**Data provided**.
►
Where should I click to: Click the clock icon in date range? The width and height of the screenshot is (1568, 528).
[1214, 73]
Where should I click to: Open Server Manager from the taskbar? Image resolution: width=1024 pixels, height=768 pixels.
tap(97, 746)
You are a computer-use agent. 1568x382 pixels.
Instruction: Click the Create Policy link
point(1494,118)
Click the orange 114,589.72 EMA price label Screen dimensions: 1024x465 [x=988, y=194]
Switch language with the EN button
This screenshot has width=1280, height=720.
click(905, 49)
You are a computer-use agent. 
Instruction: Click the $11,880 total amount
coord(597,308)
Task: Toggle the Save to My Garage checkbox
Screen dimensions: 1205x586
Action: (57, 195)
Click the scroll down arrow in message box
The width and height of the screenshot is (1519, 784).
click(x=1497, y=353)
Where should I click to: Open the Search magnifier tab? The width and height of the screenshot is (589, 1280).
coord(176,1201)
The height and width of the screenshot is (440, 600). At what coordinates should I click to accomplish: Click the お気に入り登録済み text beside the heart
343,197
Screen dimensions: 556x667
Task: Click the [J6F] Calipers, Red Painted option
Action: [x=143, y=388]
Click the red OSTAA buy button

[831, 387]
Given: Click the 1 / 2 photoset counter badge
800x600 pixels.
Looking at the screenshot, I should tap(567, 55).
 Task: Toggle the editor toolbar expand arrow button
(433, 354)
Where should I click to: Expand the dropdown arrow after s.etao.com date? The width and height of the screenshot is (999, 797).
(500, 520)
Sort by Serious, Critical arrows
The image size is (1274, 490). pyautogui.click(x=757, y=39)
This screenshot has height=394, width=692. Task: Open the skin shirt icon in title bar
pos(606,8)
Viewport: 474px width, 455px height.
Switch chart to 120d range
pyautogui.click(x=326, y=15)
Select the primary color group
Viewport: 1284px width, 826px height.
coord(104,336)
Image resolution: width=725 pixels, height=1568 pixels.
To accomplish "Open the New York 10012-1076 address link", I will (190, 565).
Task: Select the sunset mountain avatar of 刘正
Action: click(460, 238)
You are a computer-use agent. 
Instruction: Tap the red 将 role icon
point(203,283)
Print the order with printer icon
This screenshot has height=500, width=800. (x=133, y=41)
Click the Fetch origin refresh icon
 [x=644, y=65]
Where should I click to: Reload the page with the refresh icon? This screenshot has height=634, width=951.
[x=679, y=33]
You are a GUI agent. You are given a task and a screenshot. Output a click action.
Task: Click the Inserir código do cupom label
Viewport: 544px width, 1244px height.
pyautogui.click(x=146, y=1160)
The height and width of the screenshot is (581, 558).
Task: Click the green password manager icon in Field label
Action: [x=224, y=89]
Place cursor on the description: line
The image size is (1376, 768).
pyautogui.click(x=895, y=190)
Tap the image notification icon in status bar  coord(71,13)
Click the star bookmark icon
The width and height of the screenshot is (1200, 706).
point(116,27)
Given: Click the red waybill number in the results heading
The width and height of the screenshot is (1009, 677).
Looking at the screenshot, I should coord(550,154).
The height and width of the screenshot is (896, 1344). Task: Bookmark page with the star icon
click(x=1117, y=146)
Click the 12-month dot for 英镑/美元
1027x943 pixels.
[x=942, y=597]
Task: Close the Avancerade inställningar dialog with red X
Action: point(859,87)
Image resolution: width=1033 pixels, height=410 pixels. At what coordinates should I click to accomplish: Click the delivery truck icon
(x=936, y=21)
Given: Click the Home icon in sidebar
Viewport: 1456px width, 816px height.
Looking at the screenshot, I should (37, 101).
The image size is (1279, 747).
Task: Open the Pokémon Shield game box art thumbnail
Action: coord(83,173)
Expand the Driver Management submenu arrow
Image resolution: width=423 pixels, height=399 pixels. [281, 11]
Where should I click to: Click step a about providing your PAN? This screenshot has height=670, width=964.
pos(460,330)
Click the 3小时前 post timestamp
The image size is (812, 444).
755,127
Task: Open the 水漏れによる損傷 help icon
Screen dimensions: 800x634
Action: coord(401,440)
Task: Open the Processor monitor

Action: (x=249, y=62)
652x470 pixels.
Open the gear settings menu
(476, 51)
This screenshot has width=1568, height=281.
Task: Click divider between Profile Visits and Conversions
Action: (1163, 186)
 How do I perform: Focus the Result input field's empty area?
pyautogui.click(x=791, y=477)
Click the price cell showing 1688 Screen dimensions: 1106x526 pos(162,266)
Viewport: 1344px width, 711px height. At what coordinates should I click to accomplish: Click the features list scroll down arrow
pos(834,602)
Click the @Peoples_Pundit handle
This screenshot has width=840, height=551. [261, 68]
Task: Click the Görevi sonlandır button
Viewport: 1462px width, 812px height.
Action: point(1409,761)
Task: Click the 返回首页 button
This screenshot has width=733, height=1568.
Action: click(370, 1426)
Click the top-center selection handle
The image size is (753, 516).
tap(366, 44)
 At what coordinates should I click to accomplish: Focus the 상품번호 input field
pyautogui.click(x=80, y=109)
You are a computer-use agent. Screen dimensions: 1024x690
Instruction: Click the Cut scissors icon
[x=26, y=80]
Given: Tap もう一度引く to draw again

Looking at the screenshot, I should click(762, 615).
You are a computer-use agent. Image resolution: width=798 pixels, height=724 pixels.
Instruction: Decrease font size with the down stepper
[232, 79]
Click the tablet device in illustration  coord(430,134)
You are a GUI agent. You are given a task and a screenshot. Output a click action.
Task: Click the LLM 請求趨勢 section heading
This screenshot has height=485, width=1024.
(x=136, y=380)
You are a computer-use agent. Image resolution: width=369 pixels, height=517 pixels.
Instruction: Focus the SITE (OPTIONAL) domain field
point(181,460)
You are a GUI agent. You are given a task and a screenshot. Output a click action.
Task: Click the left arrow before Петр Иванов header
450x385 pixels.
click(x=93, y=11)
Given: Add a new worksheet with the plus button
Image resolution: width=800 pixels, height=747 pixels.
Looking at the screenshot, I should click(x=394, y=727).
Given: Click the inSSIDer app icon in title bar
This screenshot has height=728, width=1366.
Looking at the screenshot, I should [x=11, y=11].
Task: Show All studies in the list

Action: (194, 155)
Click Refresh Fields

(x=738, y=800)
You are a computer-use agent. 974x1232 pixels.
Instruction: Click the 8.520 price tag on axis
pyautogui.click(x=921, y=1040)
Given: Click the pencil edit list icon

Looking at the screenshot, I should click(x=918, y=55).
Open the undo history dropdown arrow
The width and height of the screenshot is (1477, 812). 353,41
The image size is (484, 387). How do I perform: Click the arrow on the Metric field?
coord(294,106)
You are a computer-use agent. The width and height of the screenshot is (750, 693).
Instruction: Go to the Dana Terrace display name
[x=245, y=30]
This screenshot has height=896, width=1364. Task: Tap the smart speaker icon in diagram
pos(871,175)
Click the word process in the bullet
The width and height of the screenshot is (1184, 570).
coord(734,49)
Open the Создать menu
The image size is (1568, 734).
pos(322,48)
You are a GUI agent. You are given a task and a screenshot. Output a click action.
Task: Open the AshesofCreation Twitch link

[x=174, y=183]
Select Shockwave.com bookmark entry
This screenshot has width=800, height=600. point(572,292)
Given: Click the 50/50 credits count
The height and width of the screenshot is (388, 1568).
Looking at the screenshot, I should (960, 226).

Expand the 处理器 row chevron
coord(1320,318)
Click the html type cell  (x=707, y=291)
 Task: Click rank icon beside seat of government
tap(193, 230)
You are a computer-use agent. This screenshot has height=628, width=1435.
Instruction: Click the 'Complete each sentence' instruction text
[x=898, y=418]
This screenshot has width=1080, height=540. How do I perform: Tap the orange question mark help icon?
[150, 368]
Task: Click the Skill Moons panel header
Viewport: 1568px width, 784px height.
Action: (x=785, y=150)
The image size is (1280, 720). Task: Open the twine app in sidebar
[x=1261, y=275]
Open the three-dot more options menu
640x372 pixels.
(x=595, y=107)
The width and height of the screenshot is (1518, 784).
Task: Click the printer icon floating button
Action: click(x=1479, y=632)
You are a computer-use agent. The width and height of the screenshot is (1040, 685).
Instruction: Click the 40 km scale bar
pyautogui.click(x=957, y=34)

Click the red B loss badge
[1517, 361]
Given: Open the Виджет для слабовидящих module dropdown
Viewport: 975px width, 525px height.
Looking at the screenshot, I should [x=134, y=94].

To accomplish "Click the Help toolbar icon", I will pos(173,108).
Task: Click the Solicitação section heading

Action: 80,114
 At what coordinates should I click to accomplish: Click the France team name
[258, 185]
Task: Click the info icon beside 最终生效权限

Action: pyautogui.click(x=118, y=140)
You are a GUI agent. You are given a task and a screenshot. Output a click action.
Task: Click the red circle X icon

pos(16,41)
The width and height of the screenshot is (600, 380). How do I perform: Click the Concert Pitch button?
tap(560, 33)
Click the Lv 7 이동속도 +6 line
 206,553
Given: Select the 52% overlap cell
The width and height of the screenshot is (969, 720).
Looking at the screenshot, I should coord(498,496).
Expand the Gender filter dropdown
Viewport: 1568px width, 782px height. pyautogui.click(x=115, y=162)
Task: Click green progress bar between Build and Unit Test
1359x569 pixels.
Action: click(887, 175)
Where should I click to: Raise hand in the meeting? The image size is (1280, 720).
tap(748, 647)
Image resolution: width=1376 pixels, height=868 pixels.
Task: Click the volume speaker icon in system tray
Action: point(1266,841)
◄
**What you need to do**. Working through the records, find each line containing the word "cell" and copy it.

**Response below**.
Click the price cell showing 1688 Screen dimensions: 1106x526 pos(162,266)
Click the html type cell  (x=707, y=291)
Given: Select the 52% overlap cell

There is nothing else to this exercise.